Visibility on the road is far more a matter of lane positioning and far less a matter of color under most road/weather conditions.
The proposed reflective vest bill (HB 1937) solves no problem that exists on Missouri’s state highways. Bicyclists are not suffering deaths or injuries comparable to people in cars.
Perhaps we ought to require all cars to be painted day-glo and use headlights whenever the motor is running. And perhaps car drivers ought to honk at each curve and hill. Oh, and stiff fines (percentage of annual salary) for breaking traffic regulations. How about tax incentives for not driving? Why does no safety-conscious legislator suggest any of this?
(Literacy alert: That’s a (snarky) rhetorical question.)

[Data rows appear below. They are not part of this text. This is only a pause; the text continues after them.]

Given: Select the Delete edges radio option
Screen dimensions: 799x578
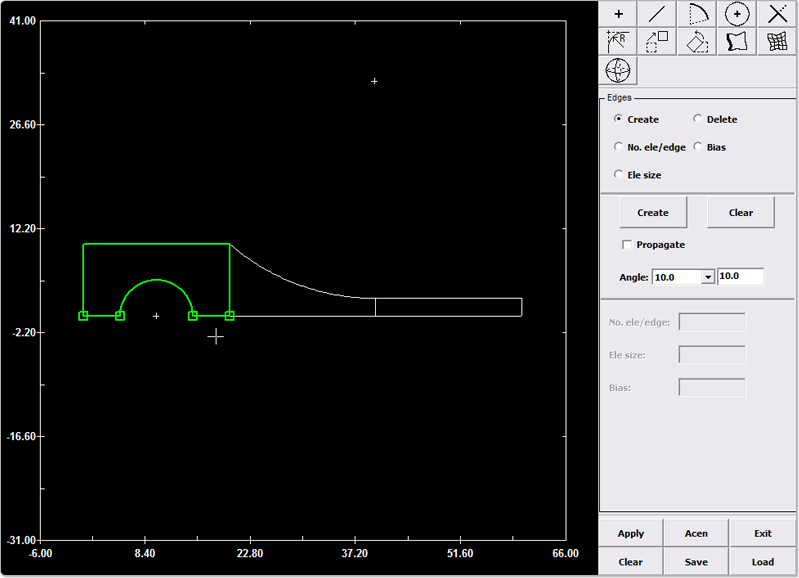Looking at the screenshot, I should coord(698,120).
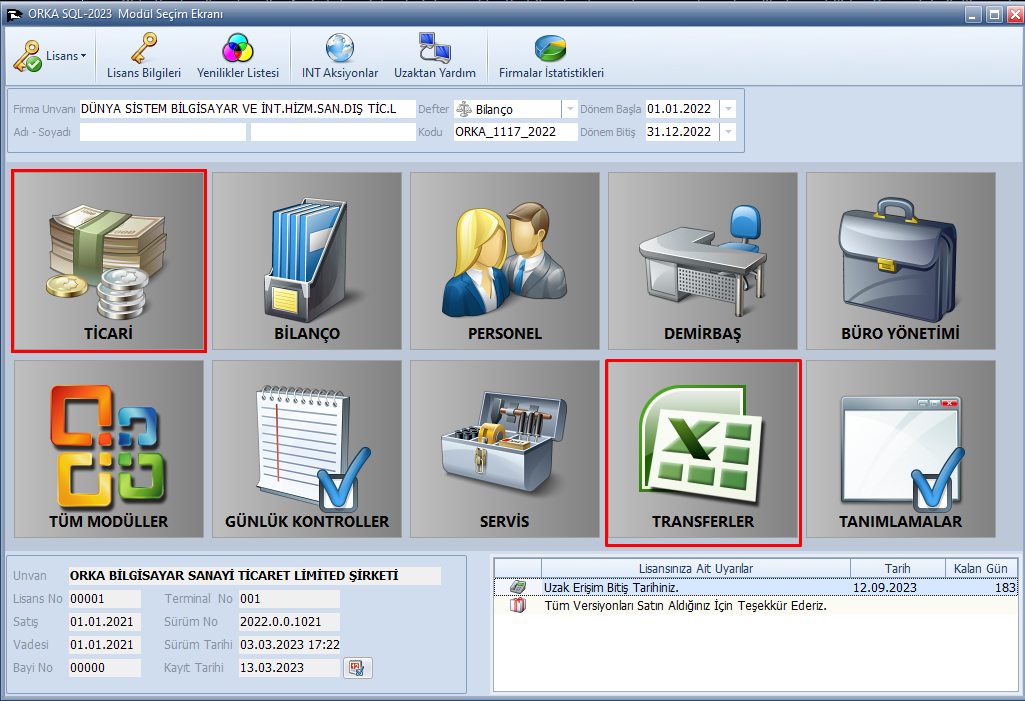The height and width of the screenshot is (701, 1025).
Task: Open the Tanımlamalar module
Action: pos(900,449)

Here’s a video I made yesterday that illustrates the power of lane position. I had not intended to use this video in this particular post — it’s a Sunday afternoon ride, so traffic is not heavy. But you’ll get the idea. The roads involved are Seminole and Fremont. The travel lane widths in most areas are not sharable (< 14 feet). Two things to note: 1) My position throughout this video is in the middle of the right tire track to the middle of the road. At no time am I closer to the road edge than 4 feet, and 2) You’ll see a motorcyclist buzz me (2:45). He is being an asshole (note that there was no on-coming traffic). I did not feel unsafe because he saw me; he did it on purpose. A driver who sees you is unlikely to hit you — even if they are being a jerk.